Something else was also afoot in the spring of 1918; the Spanish Flu was beginning to spread in the United States. Its point of origin is still debated, but it seems to have come to America with soldiers returning from Europe and it spread quickly through military camps, and then to the general public.
Centre County would eventually have more than 300 cases, with most centered in State College, brought here by students from elsewhere in the state. Looking at issues of Bellefonte’s Democratic Watchman for October 1918, when the disease peaked, we can see small numbers of cases in various communities in the county, with comparatively few deaths.
There was no vaccine for this influenza strain, but many survived with effective nursing care and medical treatment for those whose flu transitioned to pneumonia. Isolation became the key, and not just for the sick. People quickly realized, as they had for some earlier epidemics, that avoiding crowds and quarantining the sick showed the best results.

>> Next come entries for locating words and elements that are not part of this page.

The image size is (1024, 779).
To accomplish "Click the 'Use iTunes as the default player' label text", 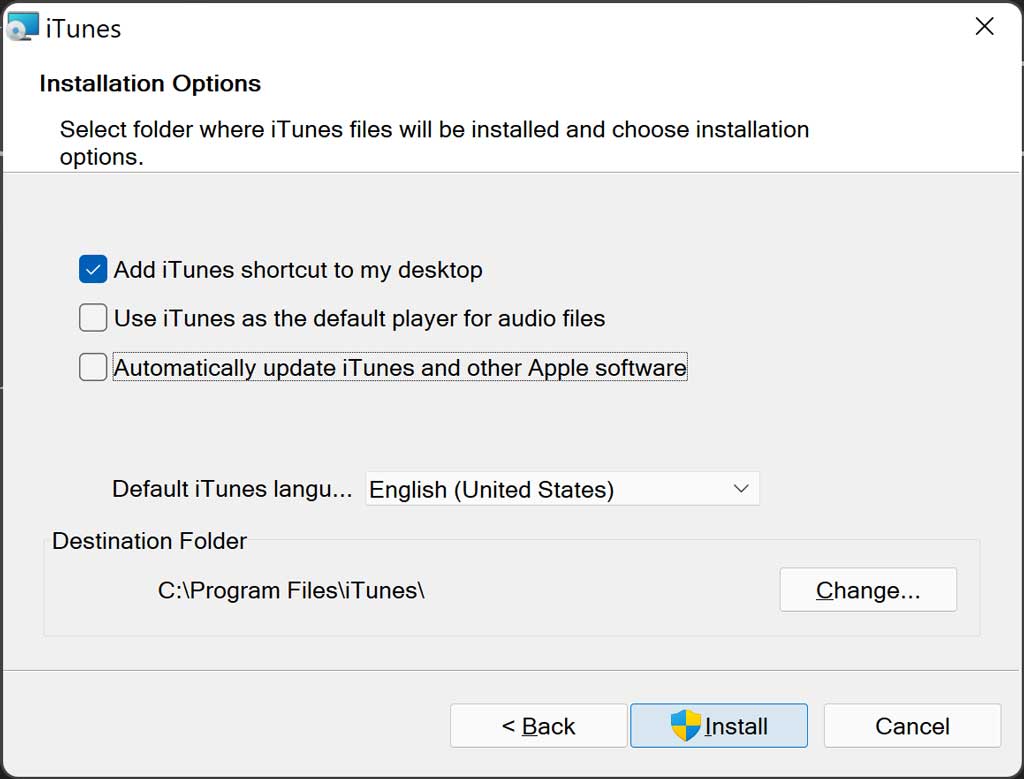I will click(359, 318).
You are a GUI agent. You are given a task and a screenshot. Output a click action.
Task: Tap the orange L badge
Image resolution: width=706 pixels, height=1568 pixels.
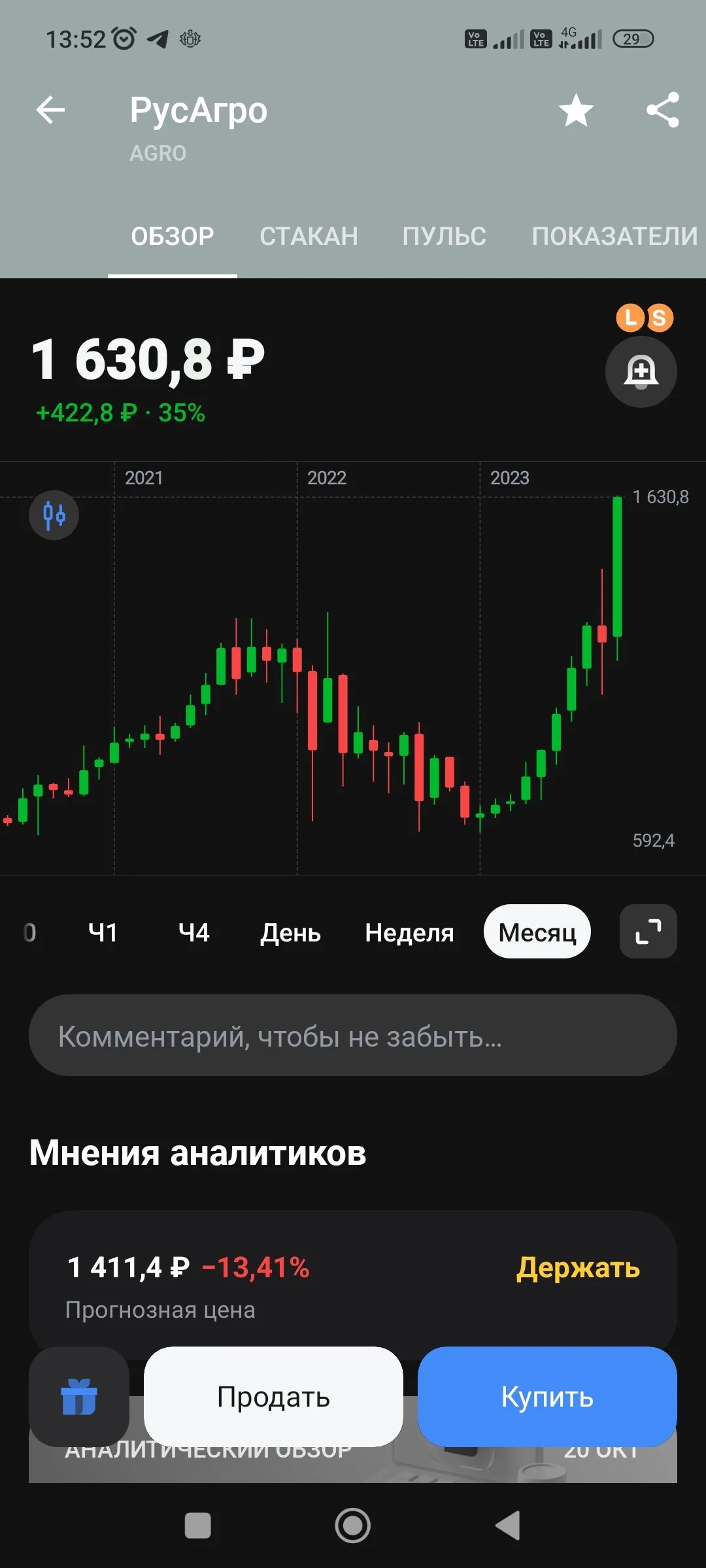click(x=630, y=318)
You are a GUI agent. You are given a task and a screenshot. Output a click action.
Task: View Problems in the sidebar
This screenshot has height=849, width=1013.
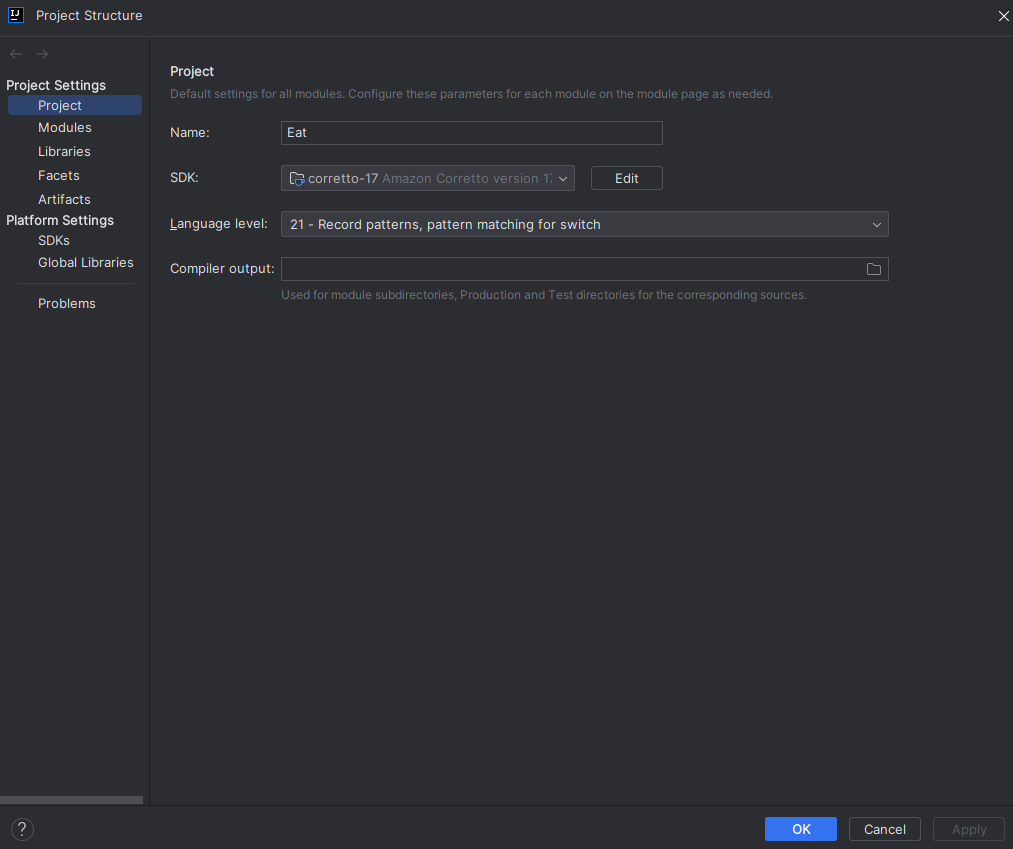click(67, 303)
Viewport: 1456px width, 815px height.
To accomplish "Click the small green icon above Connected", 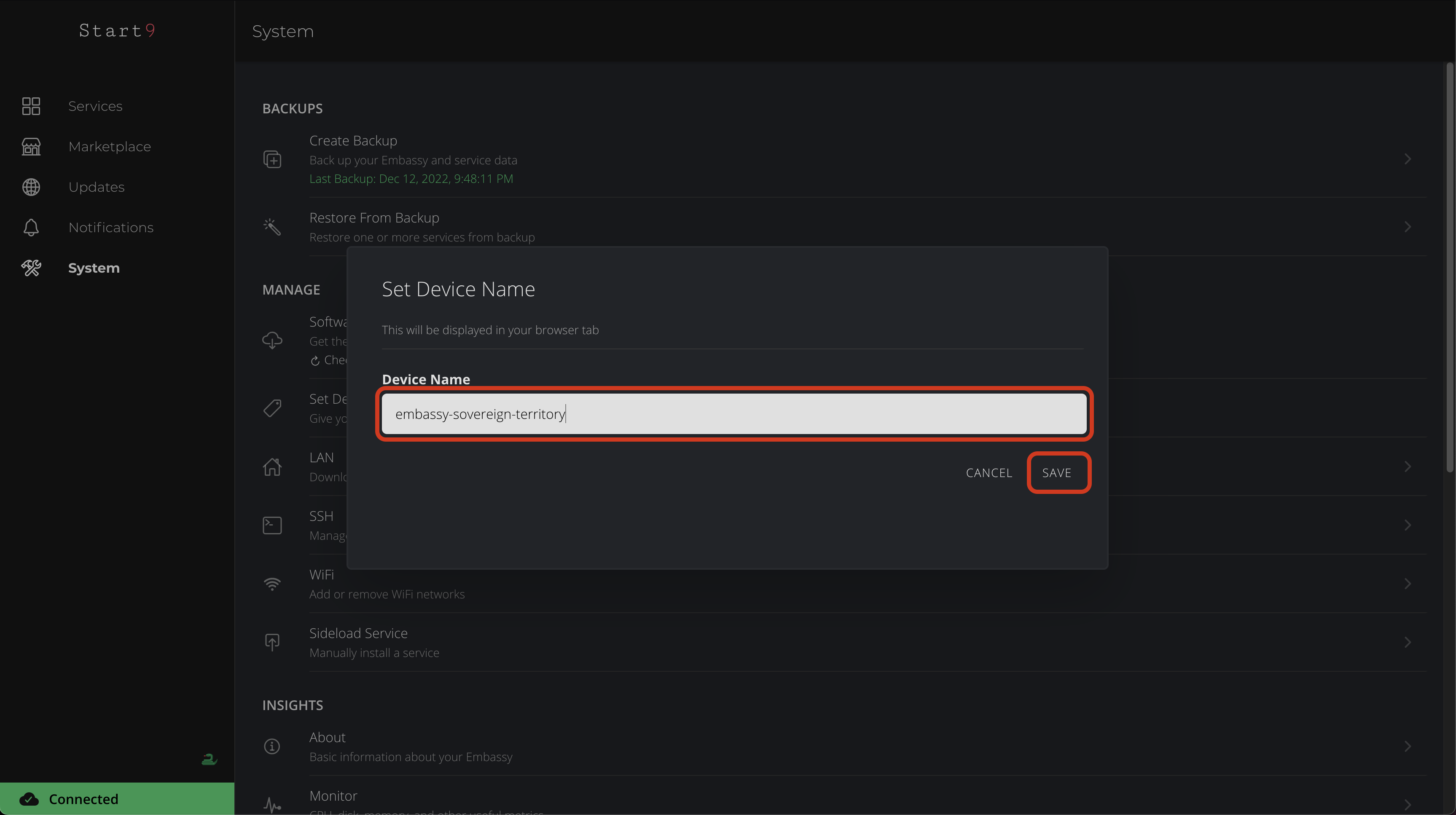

One unexpected effect of the flu epidemic, however, came from the conversion of one of the temporary military barracks into an isolation ward, nicknamed the “pest house” and located in the woods about where the Kern Building is on Penn State’s campus today. This cemented the idea that Penn State needed more than an infirmary with a couple of rooms, and through the Emergency Building Fund campaign of the early 1920s, a Penn State hospital (later Ritenour Health Center) was built.
So, Penn State did not suspend classes for the 1918 Spanish flu pandemic, because academic classes had already been largely replaced by military training for World War I. The influenza outbreak rapidly burned itself out by the end of 1918. With the armistice and rapid demobilization, Penn State was back to normal in the spring semester of 1919.
We don’t yet know the course the coronavirus pandemic will take, but hopefully the solutions now being adopted will help to mitigate the impact until an effective vaccine is created and a return to normal life is possible.
Lee Stout is librarian emeritus, special collections, for Penn State.